エルドラさんは手をたたく「わかった。でも、今回は運が良かった、それだけは忘れないでくれ」返事を待つように、いつもの顔が待っていた。
「はい」
沈む私を見かねてか話しを変えるように「ところで、痛みはないか?特に頭とか」少し面白がるその顔は、私をからかっている。
ちょうどよかった「あれは違いますよ!!……ところで、聞きたいことがあるんです」私は獣の詳細な記憶がない事を伝えた。
「うーん、わからない。なったことが無いからな」笑顔でただ受け答えをする感じは「そうですよね」いつも通り。聞いてわかるとは思っていなかったけど、想像もできた。
「しかたない。明日にでも何か別に聞いてみるとするか……」二人の会話を裂くように嬉しそうな声が聞こえる「エルドラ~。これ持って?」かえの服と、蓋のされた大きい器と、小さくまとまった器をもって歩いてくる、神谷さんがエルドラの手を出すように促す。
「奏。こんな服どうしたんだ?」神谷さんと同じような白い服「あなたが戻ってくるの遅いから、私、色々あったのよ!」膨れた頬を見せながら、私の代わりの小言がエルドラを襲う。
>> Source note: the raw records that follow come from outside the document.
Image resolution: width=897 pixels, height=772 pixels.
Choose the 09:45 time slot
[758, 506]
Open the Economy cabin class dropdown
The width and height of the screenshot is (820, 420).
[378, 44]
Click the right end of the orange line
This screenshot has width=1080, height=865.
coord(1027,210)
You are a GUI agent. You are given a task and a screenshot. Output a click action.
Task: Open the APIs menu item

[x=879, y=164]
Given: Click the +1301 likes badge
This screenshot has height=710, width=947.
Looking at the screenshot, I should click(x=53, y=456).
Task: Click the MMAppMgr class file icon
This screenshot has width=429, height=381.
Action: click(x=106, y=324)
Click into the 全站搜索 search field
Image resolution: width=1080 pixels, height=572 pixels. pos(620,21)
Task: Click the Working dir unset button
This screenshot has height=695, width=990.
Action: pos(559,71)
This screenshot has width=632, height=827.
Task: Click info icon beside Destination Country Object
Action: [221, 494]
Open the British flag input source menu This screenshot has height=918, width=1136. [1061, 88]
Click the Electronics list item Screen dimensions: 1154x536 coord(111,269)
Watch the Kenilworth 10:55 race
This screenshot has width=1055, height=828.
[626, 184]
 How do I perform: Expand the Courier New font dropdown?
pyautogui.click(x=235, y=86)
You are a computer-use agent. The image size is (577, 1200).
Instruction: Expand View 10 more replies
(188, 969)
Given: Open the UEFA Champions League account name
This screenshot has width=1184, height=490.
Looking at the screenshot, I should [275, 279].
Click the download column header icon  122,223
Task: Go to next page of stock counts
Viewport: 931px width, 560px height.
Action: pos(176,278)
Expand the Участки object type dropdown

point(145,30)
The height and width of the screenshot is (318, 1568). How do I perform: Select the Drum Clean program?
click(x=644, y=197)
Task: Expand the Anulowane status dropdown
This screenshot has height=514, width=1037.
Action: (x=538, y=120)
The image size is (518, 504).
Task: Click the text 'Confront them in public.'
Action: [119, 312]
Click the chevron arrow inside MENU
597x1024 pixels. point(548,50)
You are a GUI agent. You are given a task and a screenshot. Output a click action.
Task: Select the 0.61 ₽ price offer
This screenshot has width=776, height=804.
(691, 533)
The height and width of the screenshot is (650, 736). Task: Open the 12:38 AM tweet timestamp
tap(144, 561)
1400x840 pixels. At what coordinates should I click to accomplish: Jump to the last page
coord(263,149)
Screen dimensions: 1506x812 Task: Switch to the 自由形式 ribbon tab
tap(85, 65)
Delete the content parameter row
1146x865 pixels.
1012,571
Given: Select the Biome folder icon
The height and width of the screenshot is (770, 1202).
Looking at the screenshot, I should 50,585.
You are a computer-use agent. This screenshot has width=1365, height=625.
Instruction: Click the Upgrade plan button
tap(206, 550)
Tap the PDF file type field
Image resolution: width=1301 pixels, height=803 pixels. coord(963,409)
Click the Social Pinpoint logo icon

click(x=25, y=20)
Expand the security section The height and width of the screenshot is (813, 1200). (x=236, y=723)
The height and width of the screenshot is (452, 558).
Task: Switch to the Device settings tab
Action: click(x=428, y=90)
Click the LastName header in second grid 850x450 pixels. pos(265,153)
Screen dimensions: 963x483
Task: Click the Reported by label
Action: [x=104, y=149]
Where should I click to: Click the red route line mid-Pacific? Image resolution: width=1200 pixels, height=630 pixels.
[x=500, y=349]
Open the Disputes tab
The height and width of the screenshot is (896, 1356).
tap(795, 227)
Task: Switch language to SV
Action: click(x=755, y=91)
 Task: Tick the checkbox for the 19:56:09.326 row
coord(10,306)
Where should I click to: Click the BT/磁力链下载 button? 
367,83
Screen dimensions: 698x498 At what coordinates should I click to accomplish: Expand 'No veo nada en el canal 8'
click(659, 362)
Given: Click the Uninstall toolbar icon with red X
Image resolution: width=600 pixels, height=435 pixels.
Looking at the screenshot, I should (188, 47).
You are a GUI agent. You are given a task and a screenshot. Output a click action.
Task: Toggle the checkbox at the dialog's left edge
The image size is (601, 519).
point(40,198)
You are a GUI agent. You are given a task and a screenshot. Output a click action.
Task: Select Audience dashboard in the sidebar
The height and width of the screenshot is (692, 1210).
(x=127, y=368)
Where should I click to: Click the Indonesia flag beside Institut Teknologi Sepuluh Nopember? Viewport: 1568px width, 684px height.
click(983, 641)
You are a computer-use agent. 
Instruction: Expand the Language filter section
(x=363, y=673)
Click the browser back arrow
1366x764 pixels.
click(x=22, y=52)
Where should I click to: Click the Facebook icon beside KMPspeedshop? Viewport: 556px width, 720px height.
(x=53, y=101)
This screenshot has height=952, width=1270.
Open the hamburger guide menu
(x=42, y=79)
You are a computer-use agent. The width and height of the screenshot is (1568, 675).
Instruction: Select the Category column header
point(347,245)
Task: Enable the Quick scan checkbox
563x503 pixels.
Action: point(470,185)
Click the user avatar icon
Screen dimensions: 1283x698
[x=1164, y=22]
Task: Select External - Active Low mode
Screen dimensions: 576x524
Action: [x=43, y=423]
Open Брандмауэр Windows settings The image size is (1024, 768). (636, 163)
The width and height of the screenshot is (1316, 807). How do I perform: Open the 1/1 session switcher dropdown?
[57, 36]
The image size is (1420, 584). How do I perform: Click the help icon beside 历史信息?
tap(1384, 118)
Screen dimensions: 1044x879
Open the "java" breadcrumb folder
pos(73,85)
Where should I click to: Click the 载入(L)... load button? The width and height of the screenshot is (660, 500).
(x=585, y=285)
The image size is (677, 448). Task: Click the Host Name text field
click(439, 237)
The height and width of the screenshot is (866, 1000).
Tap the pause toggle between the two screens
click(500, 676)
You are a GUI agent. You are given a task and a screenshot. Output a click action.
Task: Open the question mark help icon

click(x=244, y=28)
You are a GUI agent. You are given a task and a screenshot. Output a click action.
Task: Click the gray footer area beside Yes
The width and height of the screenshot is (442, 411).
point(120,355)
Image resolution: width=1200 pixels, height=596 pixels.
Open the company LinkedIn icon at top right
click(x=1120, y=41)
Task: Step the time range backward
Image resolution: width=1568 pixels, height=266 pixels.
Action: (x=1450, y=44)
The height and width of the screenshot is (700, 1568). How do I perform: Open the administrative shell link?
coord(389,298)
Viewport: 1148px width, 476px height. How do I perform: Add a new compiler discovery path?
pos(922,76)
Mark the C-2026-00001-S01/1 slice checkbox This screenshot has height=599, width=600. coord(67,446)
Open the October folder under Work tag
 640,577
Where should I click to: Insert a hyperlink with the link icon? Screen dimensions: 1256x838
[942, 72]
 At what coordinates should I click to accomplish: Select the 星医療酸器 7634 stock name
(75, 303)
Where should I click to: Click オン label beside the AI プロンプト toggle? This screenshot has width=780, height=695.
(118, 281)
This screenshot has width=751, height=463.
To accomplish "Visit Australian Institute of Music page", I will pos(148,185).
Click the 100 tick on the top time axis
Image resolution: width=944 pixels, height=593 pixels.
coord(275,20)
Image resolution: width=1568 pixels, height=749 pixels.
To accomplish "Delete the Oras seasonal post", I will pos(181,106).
そうとう言いたいことがあったのか、小さな皿をならべ、大きな器は蓋がひらく。中には、暖かそうな肉。キノコ。少しだけの木の実と、葉野菜。分けながら二人の会話を聞いて楽しんでいた。
「エルドラ、あなたもう少し後先考えて」
「私は良く考えているさ。早くしないと、寝るまでに間に合いそうになかったからな」
「そうやって、私を困らせるんだから。もう」
準備ができ、三人で食事をした。久しぶりに、肉と木の実以外の料理。心躍りながら、キノコを食べ始める。
「キノコ好きなんですよ」
「そうなの」
「マナ。肉もあるぞ」
「エルドラ。あなたは肉ばかりはだめよ!」エルドラの取り分けられている。ここぞとばかりに、さらにほかの食べ物が多く入ってゆく「こら。こんなにいらないぞ」嫌がって皿を遠くへ逃がすエルドラさんは、この場において子供の様だった。
「マナ君は、エルドラといる時食事は肉ばかり?」まるで信用無いように聞く言葉に「違うぞ奏。木の実もあったぞ」自信のある声は、あきれた声が付いてゆく「まさか、キノコとかも無かったの」
「場所によっては、獣が食べるからキノコは採らないほうが良いんだ」そうなんだ「知りませんでした」とても自身のある顔は、一つの声を聴いた時目がそらされた「え!そんなことないはずよ。森でキノコ採ったからって困るわけないわ。エルドラ~あなた、他にうそ教えてないでしょうね?」二人の視線は突き刺さる「キノコは、採らないほうが良い」
知能の下がったエルドラは、答えを言うのをやめていた。二人の会話を聞きながら、食事は進み、夜の準備を終わらせ解散してゆく。
私は二人の背中を見送り、明日に向けて、いそいそと皮で作られた布地の布団でゆっくりと目を閉じる。久しぶりの落ち着いた睡眠は、私が眠りにつくのに時間はかからなかった。